Neuwald Andrew F, Altschul Stephen F
Institute for Genome Sciences and Department of Biochemistry & Molecular Biology, University of Maryland School of Medicine, BioPark II, Room 617, Baltimore, MD, United States of America.
National Center for Biotechnology Information, National Library of Medicine, National Institutes of Health, Bethesda, MD, United States of America.
PLoS Comput Biol. 2016 Dec 21;12(12):e1005294. doi: 10.1371/journal.pcbi.1005294. eCollection 2016 Dec.
Over evolutionary time, members of a superfamily of homologous proteins sharing a common structural core diverge into subgroups filling various functional niches. At the sequence level, such divergence appears as correlations that arise from residue patterns distinct to each subgroup. Such a superfamily may be viewed as a population of sequences corresponding to a complex, high-dimensional probability distribution. Here we model this distribution as hierarchical interrelated hidden Markov models (hiHMMs), which describe these sequence correlations implicitly. By characterizing such correlations one may hope to obtain information regarding functionally-relevant properties that have thus far evaded detection. To do so, we infer a hiHMM distribution from sequence data using Bayes' theorem and Markov chain Monte Carlo (MCMC) sampling, which is widely recognized as the most effective approach for characterizing a complex, high dimensional distribution. Other routines then map correlated residue patterns to available structures with a view to hypothesis generation. When applied to N-acetyltransferases, this reveals sequence and structural features indicative of functionally important, yet generally unknown biochemical properties. Even for sets of proteins for which nothing is known beyond unannotated sequences and structures, this can lead to helpful insights. We describe, for example, a putative coenzyme-A-induced-fit substrate binding mechanism mediated by arginine residue switching between salt bridge and π-π stacking interactions. A suite of programs implementing this approach is available (psed.igs.umaryland.edu).

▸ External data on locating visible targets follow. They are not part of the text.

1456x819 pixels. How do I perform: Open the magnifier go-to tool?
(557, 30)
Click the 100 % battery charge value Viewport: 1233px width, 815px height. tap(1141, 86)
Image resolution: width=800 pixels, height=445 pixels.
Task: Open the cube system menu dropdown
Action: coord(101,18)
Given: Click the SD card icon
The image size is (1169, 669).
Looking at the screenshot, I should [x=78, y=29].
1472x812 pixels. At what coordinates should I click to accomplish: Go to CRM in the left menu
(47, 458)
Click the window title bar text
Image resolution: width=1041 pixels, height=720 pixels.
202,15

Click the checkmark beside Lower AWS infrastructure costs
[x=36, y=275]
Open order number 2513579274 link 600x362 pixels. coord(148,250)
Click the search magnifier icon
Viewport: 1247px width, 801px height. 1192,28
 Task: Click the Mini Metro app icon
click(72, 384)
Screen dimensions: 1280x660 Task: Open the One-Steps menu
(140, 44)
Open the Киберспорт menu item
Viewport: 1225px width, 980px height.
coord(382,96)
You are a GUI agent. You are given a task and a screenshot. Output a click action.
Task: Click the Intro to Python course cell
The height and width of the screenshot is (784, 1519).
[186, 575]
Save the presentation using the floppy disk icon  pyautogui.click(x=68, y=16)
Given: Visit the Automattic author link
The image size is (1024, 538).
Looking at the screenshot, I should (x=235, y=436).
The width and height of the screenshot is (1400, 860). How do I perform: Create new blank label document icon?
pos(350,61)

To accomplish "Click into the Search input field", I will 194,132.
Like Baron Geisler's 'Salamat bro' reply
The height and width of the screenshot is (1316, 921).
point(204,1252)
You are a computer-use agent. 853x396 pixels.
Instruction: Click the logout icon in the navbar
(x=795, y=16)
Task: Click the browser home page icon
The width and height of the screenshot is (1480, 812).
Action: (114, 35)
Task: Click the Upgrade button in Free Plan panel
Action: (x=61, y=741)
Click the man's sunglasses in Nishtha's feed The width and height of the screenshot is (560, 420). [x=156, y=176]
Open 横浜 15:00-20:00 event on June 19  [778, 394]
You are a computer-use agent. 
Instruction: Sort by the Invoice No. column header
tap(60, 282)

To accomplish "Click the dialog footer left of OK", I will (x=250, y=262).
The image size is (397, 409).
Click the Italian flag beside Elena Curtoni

在进化过程中,具有共同结构核心的同源蛋白质超家族成员会分化为填充各种功能生态位的亚组。在序列水平上,这种分化表现为各亚组特有的残基模式所产生的相关性。这样一个超家族可以被看作是对应于一个复杂的高维概率分布的序列群体。在这里,我们将这种分布建模为分层相互关联的隐马尔可夫模型(hiHMMs),它隐含地描述了这些序列相关性。通过表征这种相关性,人们可能希望获得有关迄今尚未被检测到的功能相关特性的信息。为此,我们使用贝叶斯定理和马尔可夫链蒙特卡罗(MCMC)采样从序列数据中推断出hiHMM分布,这被广泛认为是表征复杂高维分布的最有效方法。然后,其他程序将相关的残基模式映射到可用结构上,以生成假设。当应用于N-乙酰转移酶时,这揭示了表明功能重要但通常未知的生化特性的序列和结构特征。即使对于除了未注释的序列和结构之外一无所知的蛋白质组,这也能带来有益的见解。例如,我们描述了一种由精氨酸残基在盐桥和π-π堆积相互作用之间切换介导的假定辅酶A诱导契合底物结合机制。一套实现这种方法的程序可供使用(psed.igs.umaryland.edu)。